Speaking at the Hoover Institution at Stanford University, the minister said the last two budgets have laid the groundwork for this transformation, with a clear multi-sectoral policy agenda.
Scaling up manufacturing is essential to absorb a youthful workforce, reduce import dependencies and build competitive global supply chains, she said.
Even though the recent global developments appear “formidable”, they are full of possibilities, she said, adding that India and the US can collaborate in several sectors, including semiconductors, power generation, quantum computing and pharmaceuticals.
The International Monetary Fund (IMF) has cut India’s growth projection by 30 bps to 6.2% for FY26 due to higher trade tensions and global uncertainty.
“As we lay the foundation for a developed India, we must stay committed to long-term goals, without losing sight of present realities. The global order is changing. That poses challenges but also opportunities. We must be prepared to tackle the former while seizing the latter,” she said.
India has set a goal to become a developed nation by 2047, the 100th year of Independence.
She said a significant thrust on infrastructure development by a more than four-fold increase in the union government’s capital expenditure between 2017-18 and the 2025-26 Budget has created a strong foundation for manufacturing-led growth by bolstering investor confidence.

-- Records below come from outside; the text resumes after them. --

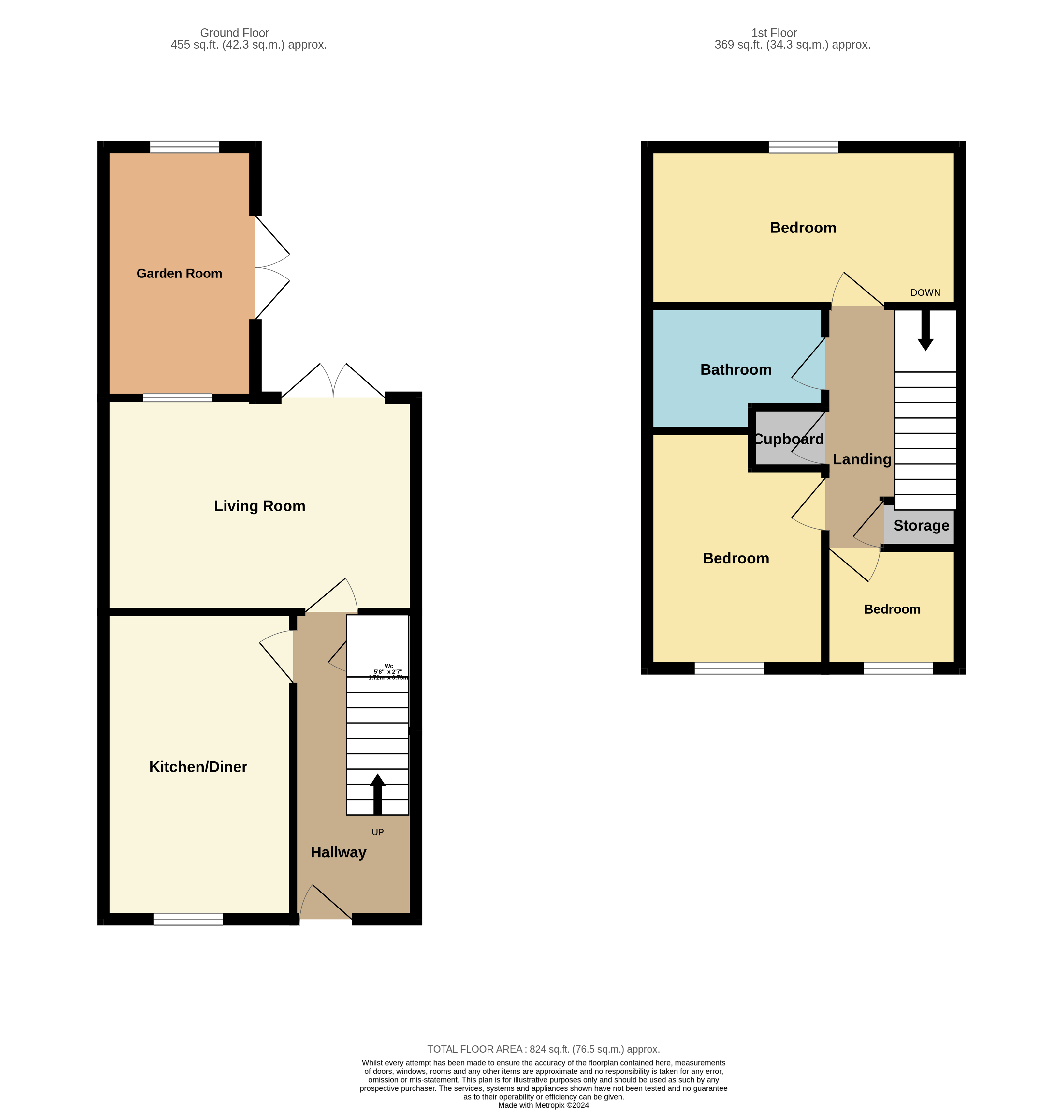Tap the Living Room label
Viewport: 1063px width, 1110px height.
click(259, 506)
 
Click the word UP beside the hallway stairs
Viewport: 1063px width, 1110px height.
click(378, 832)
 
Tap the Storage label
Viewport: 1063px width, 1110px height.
click(921, 526)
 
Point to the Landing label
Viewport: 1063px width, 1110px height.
click(862, 459)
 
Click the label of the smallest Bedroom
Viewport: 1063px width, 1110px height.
click(892, 609)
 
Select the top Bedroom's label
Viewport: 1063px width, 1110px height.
click(803, 228)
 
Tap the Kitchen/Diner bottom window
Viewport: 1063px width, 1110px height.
click(188, 919)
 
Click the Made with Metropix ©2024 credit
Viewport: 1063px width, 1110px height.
click(543, 1105)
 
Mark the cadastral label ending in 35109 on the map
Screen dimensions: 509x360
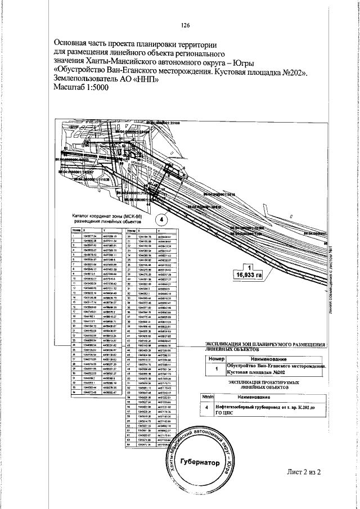point(166,121)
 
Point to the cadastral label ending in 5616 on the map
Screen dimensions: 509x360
point(219,193)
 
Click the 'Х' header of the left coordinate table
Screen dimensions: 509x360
point(84,231)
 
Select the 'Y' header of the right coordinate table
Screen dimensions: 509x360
point(159,231)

“Our next focus is reducing regulatory frictions, digitising approvals, and integrating MSMEs into global value chains. Special support to women-led and rural enterprises will help enhance economic opportunities and ensure more inclusive growth,” she said.
In the last decade, the government has undertaken structural reforms, rationalising over 20,000 compliances, decriminalising business laws and digitising public services to reduce friction.
“The US and India have enjoyed a long-standing economic collaboration, which can be strengthened to enable industry participation and partnership and investments in several key sectors,” she said.
Underlining that manufacturing is a key engine for transformation, Sitharaman said the sector is a force multiplier for the services sector growth and not so much the other way round.
Manufacturing binds societies and leads and lends cohesion to communities by providing employment opportunities and financial strength to communities, she said.
“For India, scaling up manufacturing is essential to absorb a youthful workforce, reduce import dependencies and build competitive global supply chains,” she said.
The government hopes to increase the contribution of manufacturing in India’s GDP to 22-23% from 12%, she said.
“In India’s GDP, the service sector’s contribution is about 64% and if that is one side, at the lower end, the gig economy’s growth is rapid. In fact, if 7.1 million people are in the gig economy today, as of 2021-22 data, we expect that to go to 230 million by 2030. That’s not manufacturing,” she said.
Even though the service sector disproportionately contributes both to the GDP and to employment, India can’t ignore manufacturing, she added.